■ What is being asked: Retype the listing below line for line, but only from the line with "This screenshot has height=317, width=424." down to the line with "Image resolution: width=681", inclusive. Pictures stay out.
::: Information supplied :::
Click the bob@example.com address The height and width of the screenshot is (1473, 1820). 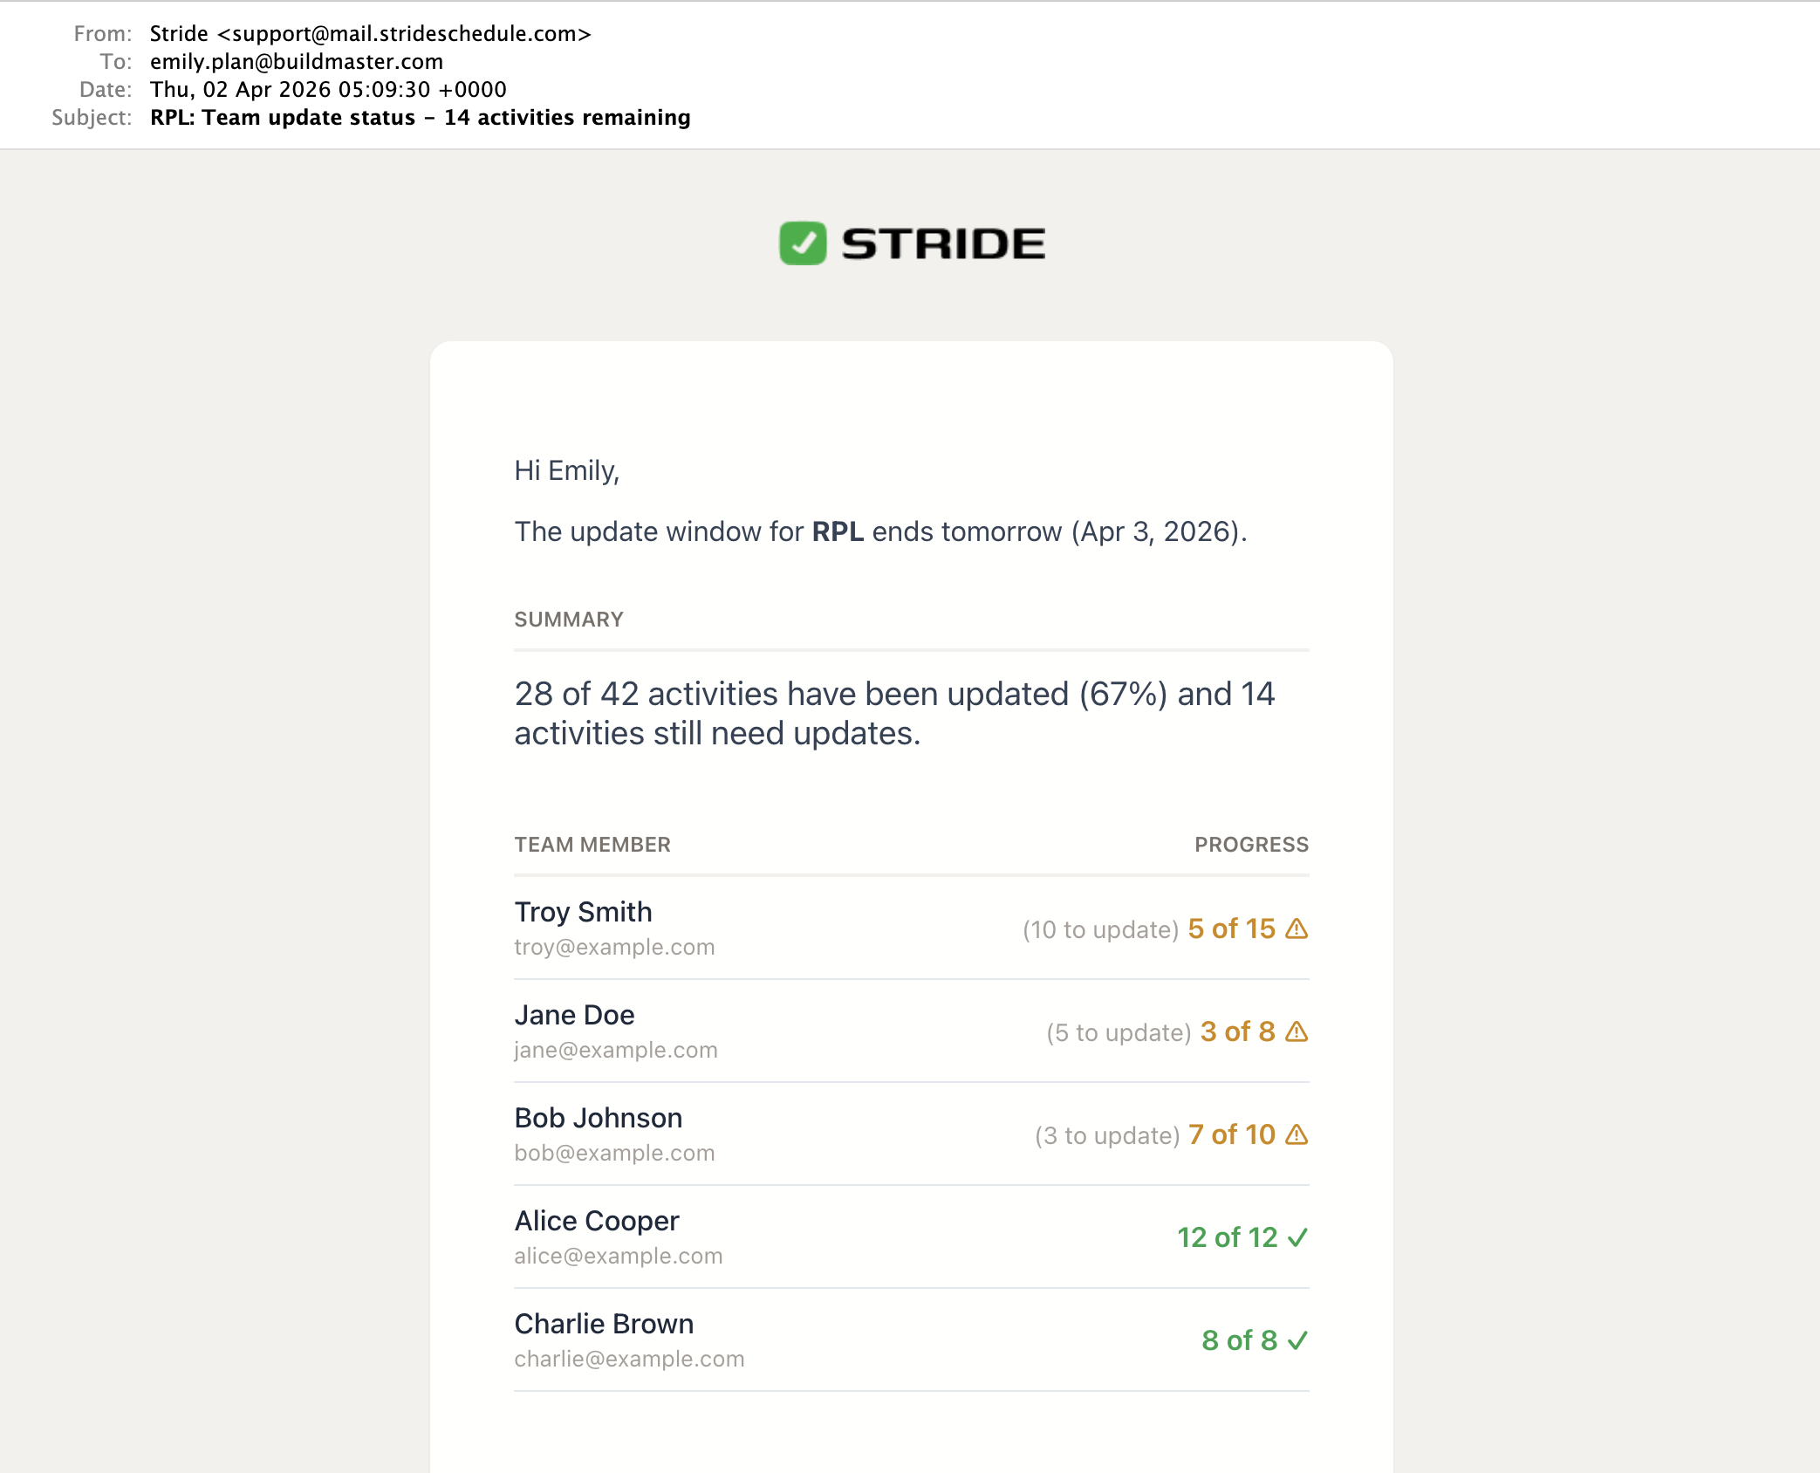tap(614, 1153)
:::
::: Information supplied :::
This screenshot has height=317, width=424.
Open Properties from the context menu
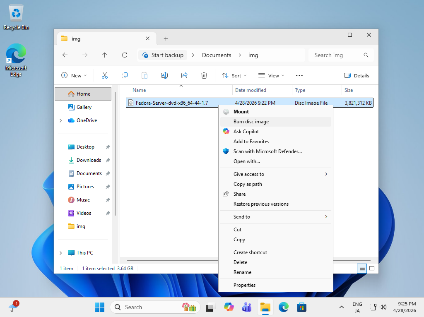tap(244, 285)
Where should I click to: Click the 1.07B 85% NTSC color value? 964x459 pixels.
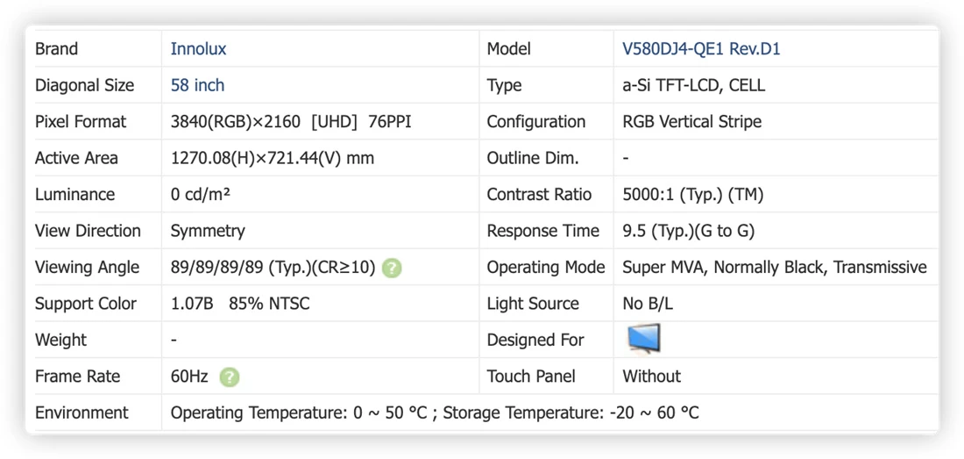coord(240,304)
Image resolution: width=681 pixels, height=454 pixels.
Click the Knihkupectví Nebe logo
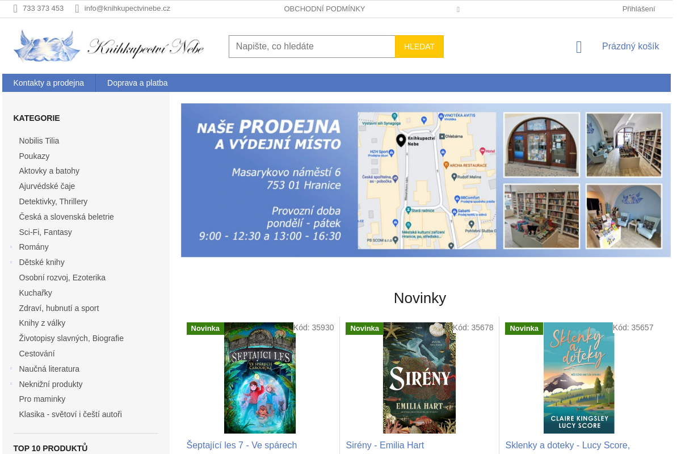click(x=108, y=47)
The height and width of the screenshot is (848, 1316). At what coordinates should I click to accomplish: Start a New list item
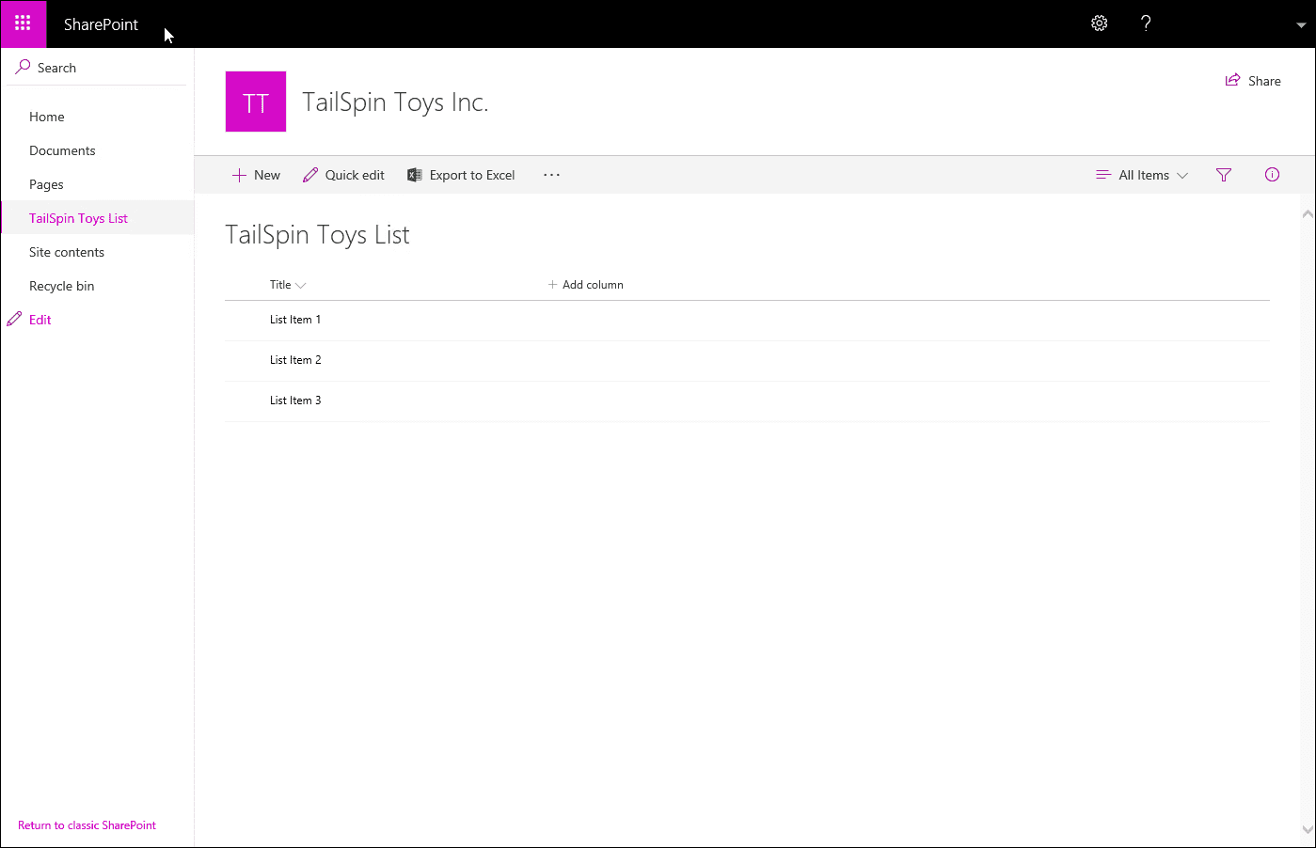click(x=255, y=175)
:::
■ Task result:
This screenshot has height=317, width=424.
Open Properties from the context menu
tap(244, 285)
Where should I click to: Click the 1.07B 85% NTSC color value? 964x459 pixels.
coord(240,304)
Image resolution: width=681 pixels, height=454 pixels.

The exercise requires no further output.